Esy Workflow

Gated Agent Pipeline

A gated pipeline structures agent workflows with explicit quality checkpoints between stages, ensuring outputs meet criteria before advancing.

What This Workflow Is

A gated agent pipeline organizes workflow stages with explicit quality gates between them. Each gate evaluates the preceding stage's output against defined criteria before allowing progression to the next stage.

Unlike linear pipelines where output flows automatically, gated pipelines ensure quality at each transition. Failures at gates trigger revision, alternative processing, or escalation rather than propagating errors downstream.

Inputs and Outputs

Inputs: - Task specification (what the workflow should accomplish) - Stage definitions (what each stage does) - Gate criteria (what quality means at each transition) - Failure policies (what happens when gates fail)

Outputs: - Final processed result (if all gates pass) - Stage-by-stage audit trail - Quality scores at each gate - Failure reports with specific issues (if workflow fails)

Workflow Steps

1. Stage Execution Each stage performs its designated task: research, analysis, writing, formatting, etc.

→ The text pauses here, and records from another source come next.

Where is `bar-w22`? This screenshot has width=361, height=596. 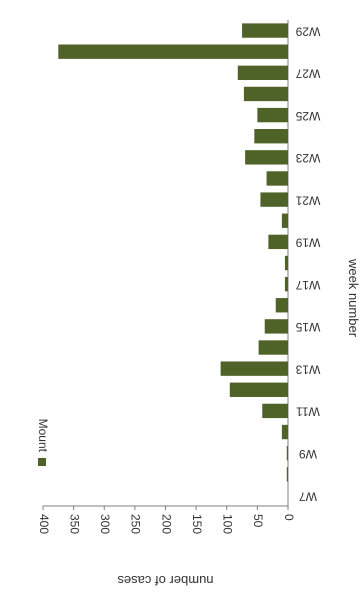
bar-w22 is located at coordinates (277, 178).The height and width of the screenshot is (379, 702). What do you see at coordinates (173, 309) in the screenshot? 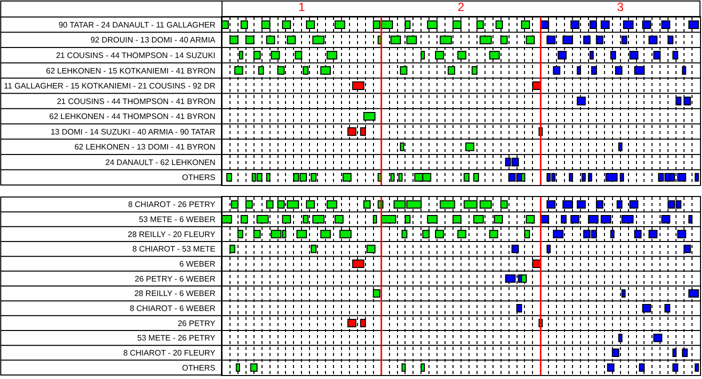
I see `y-tick-label: 8 CHIAROT - 6 WEBER` at bounding box center [173, 309].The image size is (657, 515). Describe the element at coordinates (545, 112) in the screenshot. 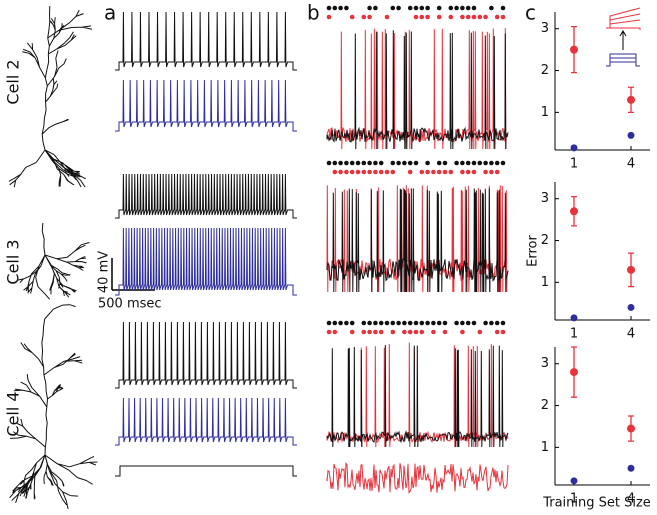

I see `y-tick-label: 1` at that location.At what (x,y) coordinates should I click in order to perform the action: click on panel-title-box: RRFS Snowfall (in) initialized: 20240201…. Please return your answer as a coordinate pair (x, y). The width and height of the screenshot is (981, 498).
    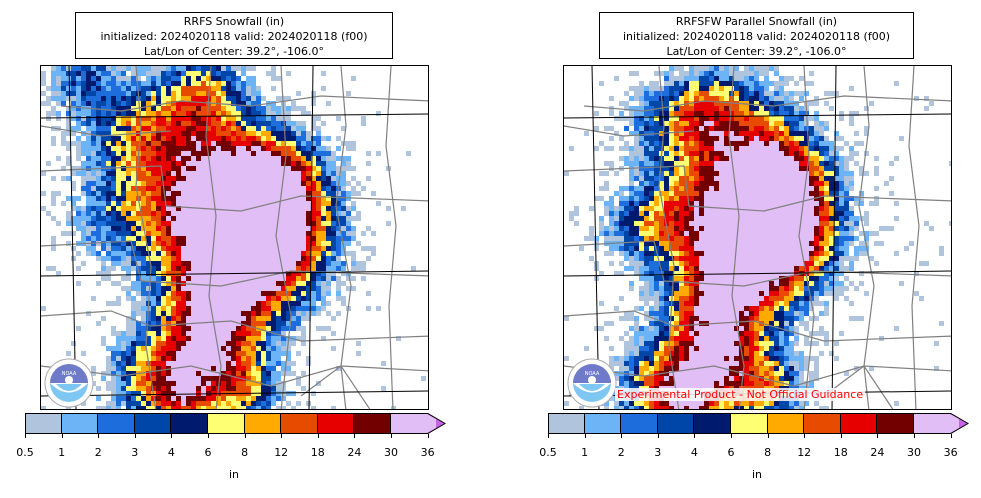
    Looking at the image, I should click on (234, 36).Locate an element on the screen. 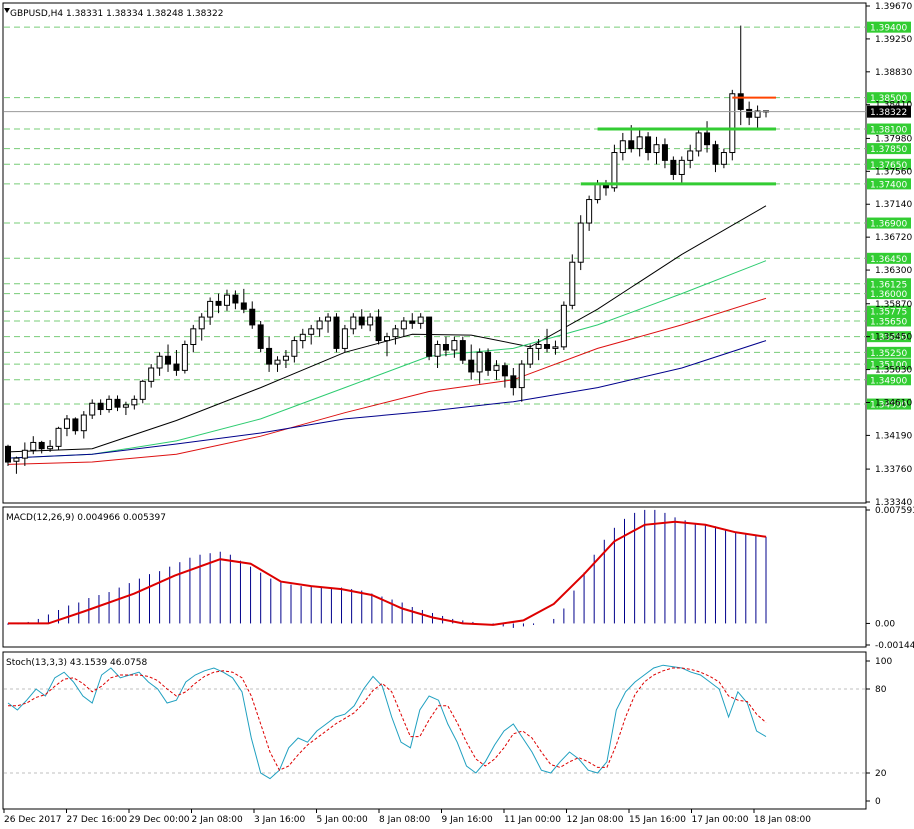 Image resolution: width=914 pixels, height=829 pixels. price-axis-label: 1.34190 is located at coordinates (894, 436). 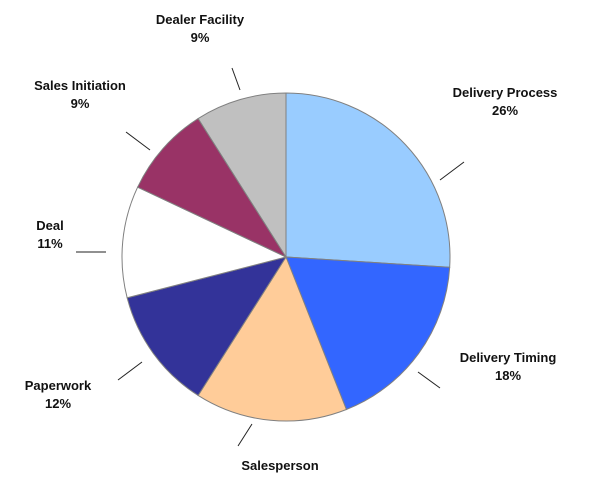 What do you see at coordinates (200, 20) in the screenshot?
I see `slice-label: Dealer Facility` at bounding box center [200, 20].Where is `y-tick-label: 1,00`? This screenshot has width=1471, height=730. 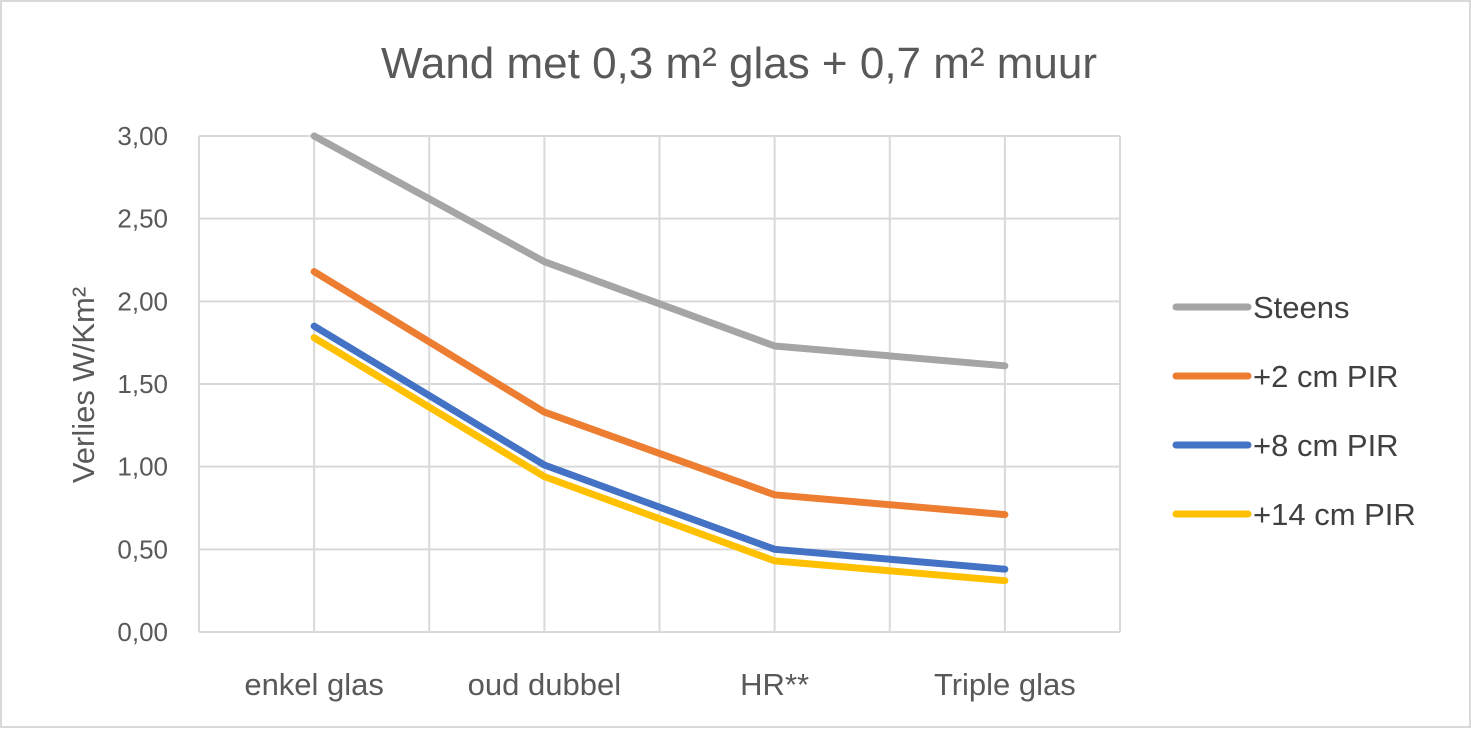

2. Gate Evaluation After each stage, a gate evaluates output against criteria specific to that stage. Gates may use rules, models, or human review.

3. Decision Point Based on evaluation: - Pass: Output advances to next stage - Conditional: Output advances with noted concerns for later review - Fail → Revise: Stage re-executes with feedback from gate - Fail → Escalate: Human review required before proceeding

4. Progression Successful outputs move through stages sequentially until final gate produces accepted output.

5. Audit All gate decisions, scores, and any revisions are logged for transparency.

Cost and Safety Considerations

Costs: - Gates add latency (evaluation takes time) - Revisions add compute cost - Complex gates may require specialized evaluators

Safety benefits: - Errors caught early don't propagate - Quality is guaranteed at each stage - Audit trails support accountability - Graceful degradation through escalation

Trade-offs: Adjust gate strictness based on task criticality. High-stakes outputs warrant stricter gates; routine tasks may use lighter evaluation.